Woman recalls terrifying experience of being fully aware but unable to communicate

In the United Kingdom, Nikkie Kenward spoke out against a terrifying anti-Life ruling that allows family members and hospitals to kill brain-injured patients without court intervention.  Writing in the Daily Mail, Kenward condemned the disturbing decision.  Following this ruling, in the event family members or hospital administrators decide to prematurely end the patient’s life, they can withhold nutrition and hydration, starving and dehydrating the patient to death with no one speaking in court on behalf of the patient’s Right to Life.

Kenward writes:

The move has inevitably been hailed by the so-called ‘Assisted Dying’ lobby as a triumph of compassion that will help to end the suffering of people trapped in ‘living deaths’.  But to my mind there is nothing humane about the Supreme Court’s judgment.

The author speaks from firsthand experience when she describes the fragility of life in a so-called “vegetative state.”  For Kenward this state was not a hypothetical “living death” but the real course of living her life.  Decades ago, Kenward thought she had come down with the flu, but what she had actually contracted was a devastating viral infection that causes a form of paralysis.  She says, “I found myself suddenly locked into agonising immobility, with my whole body paralysed except for my right eyelid.”

Within a single day, Kenward went from healthy to totally incapacitated, unable to breathe without the assistance of a ventilator and unable to communicate.  She writes, “Yet throughout, I was still conscious and could hear voices and feel agonising pain in my body.”  Kenward spent five months appearing uncommunicative.  After six months she was able to return home, but she could not perform simple tasks like picking up a cup of tea for another two years.  Today, Kenward is still confined to a wheelchair.  She says her handicap is not as much of an obstacle as the attitudes toward people with disabilities as a burden on society, an attitude she says is encouraged by the rhetoric of the assisted suicide lobby.

Court decisions like the one that prompted Kenward to write are not mere abstractions; they threaten real human lives.  As Kenward observes, “If the Supreme Court decision had been made before I went through my terrifying ordeal, it could have been me that faced death by dehydration and starvation.”  Kenward is not the only person to experience temporary, severe incapacity who went on to recover and remember the entire experience.  The Terri Schiavo Life and Hope Network has compiled many stories of patients who have recovered against immense odds.
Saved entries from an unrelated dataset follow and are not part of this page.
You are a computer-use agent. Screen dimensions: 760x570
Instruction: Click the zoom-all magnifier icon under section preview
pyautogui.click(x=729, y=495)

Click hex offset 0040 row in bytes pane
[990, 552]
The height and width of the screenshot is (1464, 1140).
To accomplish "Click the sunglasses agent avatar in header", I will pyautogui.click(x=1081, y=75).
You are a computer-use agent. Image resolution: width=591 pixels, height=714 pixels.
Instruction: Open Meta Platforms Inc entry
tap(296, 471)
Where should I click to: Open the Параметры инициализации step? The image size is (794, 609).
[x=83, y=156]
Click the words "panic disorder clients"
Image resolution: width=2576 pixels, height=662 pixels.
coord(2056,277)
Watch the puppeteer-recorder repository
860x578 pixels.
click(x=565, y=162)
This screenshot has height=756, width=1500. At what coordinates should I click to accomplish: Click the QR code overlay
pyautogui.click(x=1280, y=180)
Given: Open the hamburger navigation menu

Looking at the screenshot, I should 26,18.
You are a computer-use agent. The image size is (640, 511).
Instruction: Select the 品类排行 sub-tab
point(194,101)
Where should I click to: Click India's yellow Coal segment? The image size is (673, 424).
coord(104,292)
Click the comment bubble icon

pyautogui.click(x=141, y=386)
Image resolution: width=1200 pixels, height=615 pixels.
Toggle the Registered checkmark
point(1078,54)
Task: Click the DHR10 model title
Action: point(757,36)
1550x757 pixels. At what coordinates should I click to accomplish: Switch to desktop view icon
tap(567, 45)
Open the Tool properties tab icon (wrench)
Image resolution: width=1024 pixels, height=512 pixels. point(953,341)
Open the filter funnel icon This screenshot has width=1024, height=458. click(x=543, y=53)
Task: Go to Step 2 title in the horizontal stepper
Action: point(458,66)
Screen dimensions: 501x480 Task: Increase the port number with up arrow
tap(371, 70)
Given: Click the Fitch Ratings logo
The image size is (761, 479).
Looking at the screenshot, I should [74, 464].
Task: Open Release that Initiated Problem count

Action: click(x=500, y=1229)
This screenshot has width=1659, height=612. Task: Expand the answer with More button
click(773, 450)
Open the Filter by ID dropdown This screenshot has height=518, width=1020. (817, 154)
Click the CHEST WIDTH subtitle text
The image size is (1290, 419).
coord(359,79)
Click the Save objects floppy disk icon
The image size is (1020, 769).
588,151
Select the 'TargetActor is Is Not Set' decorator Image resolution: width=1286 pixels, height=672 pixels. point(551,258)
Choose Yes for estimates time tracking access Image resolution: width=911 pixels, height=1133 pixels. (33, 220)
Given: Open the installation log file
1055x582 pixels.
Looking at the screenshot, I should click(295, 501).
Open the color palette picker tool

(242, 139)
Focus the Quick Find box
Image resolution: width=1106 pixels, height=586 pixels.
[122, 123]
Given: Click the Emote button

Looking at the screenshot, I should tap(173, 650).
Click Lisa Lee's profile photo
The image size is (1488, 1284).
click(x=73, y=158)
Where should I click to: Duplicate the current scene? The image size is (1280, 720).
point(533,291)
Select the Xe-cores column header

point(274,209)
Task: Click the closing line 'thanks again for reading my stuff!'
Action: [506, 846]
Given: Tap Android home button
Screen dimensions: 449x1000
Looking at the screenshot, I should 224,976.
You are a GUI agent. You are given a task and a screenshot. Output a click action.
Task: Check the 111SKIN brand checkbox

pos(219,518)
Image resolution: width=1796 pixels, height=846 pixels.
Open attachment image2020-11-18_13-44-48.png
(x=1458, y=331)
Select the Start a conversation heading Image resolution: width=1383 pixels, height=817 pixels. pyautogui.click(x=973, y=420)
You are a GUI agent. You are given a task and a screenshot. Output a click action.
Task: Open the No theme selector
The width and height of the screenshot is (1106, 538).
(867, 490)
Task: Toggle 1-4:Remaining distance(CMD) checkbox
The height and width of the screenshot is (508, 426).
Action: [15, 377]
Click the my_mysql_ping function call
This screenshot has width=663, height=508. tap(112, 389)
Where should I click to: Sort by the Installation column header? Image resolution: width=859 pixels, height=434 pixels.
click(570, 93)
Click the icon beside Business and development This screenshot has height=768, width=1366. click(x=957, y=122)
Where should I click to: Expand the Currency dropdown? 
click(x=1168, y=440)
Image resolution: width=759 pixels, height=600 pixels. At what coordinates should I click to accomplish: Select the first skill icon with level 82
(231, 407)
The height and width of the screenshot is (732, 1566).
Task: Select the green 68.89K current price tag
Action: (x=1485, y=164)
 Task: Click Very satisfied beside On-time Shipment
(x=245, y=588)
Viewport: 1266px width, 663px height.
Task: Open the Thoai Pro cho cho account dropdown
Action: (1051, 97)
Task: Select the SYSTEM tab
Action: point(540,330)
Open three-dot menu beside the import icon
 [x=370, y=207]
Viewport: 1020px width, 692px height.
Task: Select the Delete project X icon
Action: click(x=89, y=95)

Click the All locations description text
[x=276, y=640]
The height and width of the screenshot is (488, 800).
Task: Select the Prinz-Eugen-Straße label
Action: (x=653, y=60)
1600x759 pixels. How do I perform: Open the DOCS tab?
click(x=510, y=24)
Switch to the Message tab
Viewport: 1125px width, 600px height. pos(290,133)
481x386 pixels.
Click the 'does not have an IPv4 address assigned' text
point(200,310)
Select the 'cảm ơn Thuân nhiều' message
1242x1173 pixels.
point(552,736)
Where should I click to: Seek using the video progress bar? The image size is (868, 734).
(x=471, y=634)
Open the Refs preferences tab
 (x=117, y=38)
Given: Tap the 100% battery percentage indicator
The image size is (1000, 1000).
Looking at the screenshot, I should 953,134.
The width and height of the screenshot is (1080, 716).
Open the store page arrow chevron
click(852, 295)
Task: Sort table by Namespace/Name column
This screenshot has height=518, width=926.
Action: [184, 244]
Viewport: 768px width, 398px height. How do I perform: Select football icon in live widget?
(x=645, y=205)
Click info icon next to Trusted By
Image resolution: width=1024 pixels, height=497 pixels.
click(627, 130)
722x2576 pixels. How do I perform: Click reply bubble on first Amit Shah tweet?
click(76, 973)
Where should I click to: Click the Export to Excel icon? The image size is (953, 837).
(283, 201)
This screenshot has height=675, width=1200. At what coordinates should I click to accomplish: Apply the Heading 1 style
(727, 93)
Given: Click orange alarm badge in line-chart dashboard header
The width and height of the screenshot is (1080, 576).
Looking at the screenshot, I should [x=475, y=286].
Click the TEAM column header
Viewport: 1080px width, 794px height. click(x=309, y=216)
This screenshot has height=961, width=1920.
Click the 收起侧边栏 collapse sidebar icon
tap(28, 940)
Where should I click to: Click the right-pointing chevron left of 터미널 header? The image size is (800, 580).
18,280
Kenward gets to the heart of the issue when she writes, “The assisted dying brigade talk [sic] about ‘dignity in death’, but what could be more cruel that [sic] starving a person who is still conscious of nourishment and water.  It is a terrible way to go; a form of slow torture.”  In her letter, Kenward refers to recent studies showing that brain-injured patients can communicate when researchers map their brain activity  with an MRI in response to “yes” or “no” questions.  These studies should give any anti-Life activist pause to consider just how “dignified” the death they propose for uncommunicative patients would be.  As Kenward writes, “All human life should be valued, no matter how bleak the circumstances might appear.”

Sadly, current Texas law does not protect all such vulnerable patients much better than the UK.  Under the anti-Life 10-Day Law, Texas gives hospitals power over life and death decisions for vulnerable patients.  Only in the past four years, Pro-Life legislators succeeded in passing legislation to make the agonizing death by dehydration and starvation that Kenward condemns illegal.  Such was the first step in a long road to reforming Texas law to protect all innocent human Life.